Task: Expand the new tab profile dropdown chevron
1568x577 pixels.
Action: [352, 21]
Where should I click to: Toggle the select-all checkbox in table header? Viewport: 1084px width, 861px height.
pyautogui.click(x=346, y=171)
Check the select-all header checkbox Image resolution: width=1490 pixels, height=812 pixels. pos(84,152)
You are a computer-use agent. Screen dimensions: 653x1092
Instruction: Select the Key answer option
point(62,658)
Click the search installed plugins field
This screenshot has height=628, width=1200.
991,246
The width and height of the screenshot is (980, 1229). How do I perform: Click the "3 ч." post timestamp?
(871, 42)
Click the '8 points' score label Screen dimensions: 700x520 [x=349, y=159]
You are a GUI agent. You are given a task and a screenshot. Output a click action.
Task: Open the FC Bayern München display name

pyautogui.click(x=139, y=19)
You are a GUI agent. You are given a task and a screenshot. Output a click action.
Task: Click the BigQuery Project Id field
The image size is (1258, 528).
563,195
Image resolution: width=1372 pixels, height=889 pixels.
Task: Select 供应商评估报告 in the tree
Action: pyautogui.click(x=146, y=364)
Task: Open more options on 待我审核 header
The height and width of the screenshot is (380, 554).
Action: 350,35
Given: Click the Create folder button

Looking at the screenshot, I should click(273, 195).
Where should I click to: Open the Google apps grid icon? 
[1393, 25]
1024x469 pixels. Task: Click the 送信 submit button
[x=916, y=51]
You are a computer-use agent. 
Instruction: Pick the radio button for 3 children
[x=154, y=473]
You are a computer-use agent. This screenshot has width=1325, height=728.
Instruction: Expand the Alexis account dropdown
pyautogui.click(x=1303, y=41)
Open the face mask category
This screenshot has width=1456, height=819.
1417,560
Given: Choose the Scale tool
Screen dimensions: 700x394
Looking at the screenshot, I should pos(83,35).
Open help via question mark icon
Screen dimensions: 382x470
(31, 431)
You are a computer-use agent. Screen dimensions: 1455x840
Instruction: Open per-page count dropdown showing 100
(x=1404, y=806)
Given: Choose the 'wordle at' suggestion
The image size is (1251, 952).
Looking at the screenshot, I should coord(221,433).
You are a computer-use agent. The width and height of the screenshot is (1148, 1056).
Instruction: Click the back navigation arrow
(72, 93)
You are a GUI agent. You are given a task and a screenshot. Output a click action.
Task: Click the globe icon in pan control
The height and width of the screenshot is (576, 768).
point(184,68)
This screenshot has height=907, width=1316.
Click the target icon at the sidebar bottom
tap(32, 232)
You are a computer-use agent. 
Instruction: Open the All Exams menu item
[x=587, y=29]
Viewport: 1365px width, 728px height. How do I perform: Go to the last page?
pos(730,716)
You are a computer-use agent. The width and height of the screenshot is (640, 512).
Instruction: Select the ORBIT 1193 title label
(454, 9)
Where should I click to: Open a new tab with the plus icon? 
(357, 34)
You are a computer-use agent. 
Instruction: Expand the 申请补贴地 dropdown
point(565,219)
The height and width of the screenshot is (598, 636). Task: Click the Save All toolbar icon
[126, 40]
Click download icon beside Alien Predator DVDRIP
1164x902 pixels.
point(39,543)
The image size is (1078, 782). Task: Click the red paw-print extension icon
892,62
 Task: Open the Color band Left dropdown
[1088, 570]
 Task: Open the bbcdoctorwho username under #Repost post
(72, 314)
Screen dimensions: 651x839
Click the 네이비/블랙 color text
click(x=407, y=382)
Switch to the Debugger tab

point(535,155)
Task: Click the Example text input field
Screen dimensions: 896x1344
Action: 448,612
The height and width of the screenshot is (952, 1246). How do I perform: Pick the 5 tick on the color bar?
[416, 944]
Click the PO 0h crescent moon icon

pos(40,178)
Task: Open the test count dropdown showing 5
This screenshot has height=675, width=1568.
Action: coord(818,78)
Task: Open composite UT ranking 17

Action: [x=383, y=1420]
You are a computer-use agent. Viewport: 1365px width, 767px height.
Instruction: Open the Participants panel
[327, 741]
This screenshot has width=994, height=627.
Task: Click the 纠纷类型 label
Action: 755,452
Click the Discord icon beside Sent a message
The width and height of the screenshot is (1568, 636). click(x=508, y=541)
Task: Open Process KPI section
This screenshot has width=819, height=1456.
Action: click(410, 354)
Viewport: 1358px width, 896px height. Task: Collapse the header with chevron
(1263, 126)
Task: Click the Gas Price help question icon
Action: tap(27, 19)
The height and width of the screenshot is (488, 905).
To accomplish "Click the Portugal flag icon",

****************

_Task instructions_
Can you write out all of the material above again, swapping "computer-use agent" for "desktop assistant" and leaving everything else unchanged?

_Exercise answer_
Task: Expand the new tab profile dropdown chevron
1568x577 pixels.
Action: [352, 21]
Where should I click to: Toggle the select-all checkbox in table header? Viewport: 1084px width, 861px height.
pyautogui.click(x=346, y=171)
Check the select-all header checkbox Image resolution: width=1490 pixels, height=812 pixels. pos(84,152)
You are a desktop assistant. Screen dimensions: 653x1092
Instruction: Select the Key answer option
point(62,658)
Click the search installed plugins field
This screenshot has height=628, width=1200.
991,246
The width and height of the screenshot is (980, 1229). How do I perform: Click the "3 ч." post timestamp?
(871, 42)
Click the '8 points' score label Screen dimensions: 700x520 [x=349, y=159]
You are a GUI agent. You are given a task and a screenshot. Output a click action.
Task: Open the FC Bayern München display name

pyautogui.click(x=139, y=19)
You are a GUI agent. You are given a task and a screenshot. Output a click action.
Task: Click the BigQuery Project Id field
The image size is (1258, 528).
563,195
Image resolution: width=1372 pixels, height=889 pixels.
Task: Select 供应商评估报告 in the tree
Action: pyautogui.click(x=146, y=364)
Task: Open more options on 待我审核 header
The height and width of the screenshot is (380, 554).
Action: 350,35
Given: Click the Create folder button

Looking at the screenshot, I should click(273, 195).
Where should I click to: Open the Google apps grid icon? 
[1393, 25]
1024x469 pixels. Task: Click the 送信 submit button
[x=916, y=51]
You are a desktop assistant. 
Instruction: Pick the radio button for 3 children
[x=154, y=473]
You are a desktop assistant. This screenshot has width=1325, height=728.
Instruction: Expand the Alexis account dropdown
pyautogui.click(x=1303, y=41)
Open the face mask category
This screenshot has width=1456, height=819.
1417,560
Given: Choose the Scale tool
Screen dimensions: 700x394
Looking at the screenshot, I should pos(83,35).
Open help via question mark icon
Screen dimensions: 382x470
(31, 431)
You are a desktop assistant. Screen dimensions: 1455x840
Instruction: Open per-page count dropdown showing 100
(x=1404, y=806)
Given: Choose the 'wordle at' suggestion
The image size is (1251, 952).
Looking at the screenshot, I should coord(221,433).
You are a desktop assistant. The width and height of the screenshot is (1148, 1056).
Instruction: Click the back navigation arrow
(72, 93)
You are a GUI agent. You are given a task and a screenshot. Output a click action.
Task: Click the globe icon in pan control
The height and width of the screenshot is (576, 768).
point(184,68)
This screenshot has height=907, width=1316.
Click the target icon at the sidebar bottom
tap(32, 232)
You are a desktop assistant. 
Instruction: Open the All Exams menu item
[x=587, y=29]
Viewport: 1365px width, 728px height. How do I perform: Go to the last page?
pos(730,716)
You are a desktop assistant. The width and height of the screenshot is (640, 512).
Instruction: Select the ORBIT 1193 title label
(454, 9)
Where should I click to: Open a new tab with the plus icon? 
(357, 34)
You are a desktop assistant. 
Instruction: Expand the 申请补贴地 dropdown
point(565,219)
The height and width of the screenshot is (598, 636). Task: Click the Save All toolbar icon
[126, 40]
Click download icon beside Alien Predator DVDRIP
1164x902 pixels.
point(39,543)
The image size is (1078, 782). Task: Click the red paw-print extension icon
892,62
 Task: Open the Color band Left dropdown
[1088, 570]
 Task: Open the bbcdoctorwho username under #Repost post
(72, 314)
Screen dimensions: 651x839
Click the 네이비/블랙 color text
click(x=407, y=382)
Switch to the Debugger tab

point(535,155)
Task: Click the Example text input field
Screen dimensions: 896x1344
Action: 448,612
The height and width of the screenshot is (952, 1246). How do I perform: Pick the 5 tick on the color bar?
[416, 944]
Click the PO 0h crescent moon icon

pos(40,178)
Task: Open the test count dropdown showing 5
This screenshot has height=675, width=1568.
Action: coord(818,78)
Task: Open composite UT ranking 17

Action: [x=383, y=1420]
You are a desktop assistant. Viewport: 1365px width, 767px height.
Instruction: Open the Participants panel
[327, 741]
This screenshot has width=994, height=627.
Task: Click the 纠纷类型 label
Action: 755,452
Click the Discord icon beside Sent a message
The width and height of the screenshot is (1568, 636). click(x=508, y=541)
Task: Open Process KPI section
This screenshot has width=819, height=1456.
Action: click(410, 354)
Viewport: 1358px width, 896px height. Task: Collapse the header with chevron
(1263, 126)
Task: Click the Gas Price help question icon
Action: tap(27, 19)
The height and width of the screenshot is (488, 905).
To accomplish "Click the Portugal flag icon",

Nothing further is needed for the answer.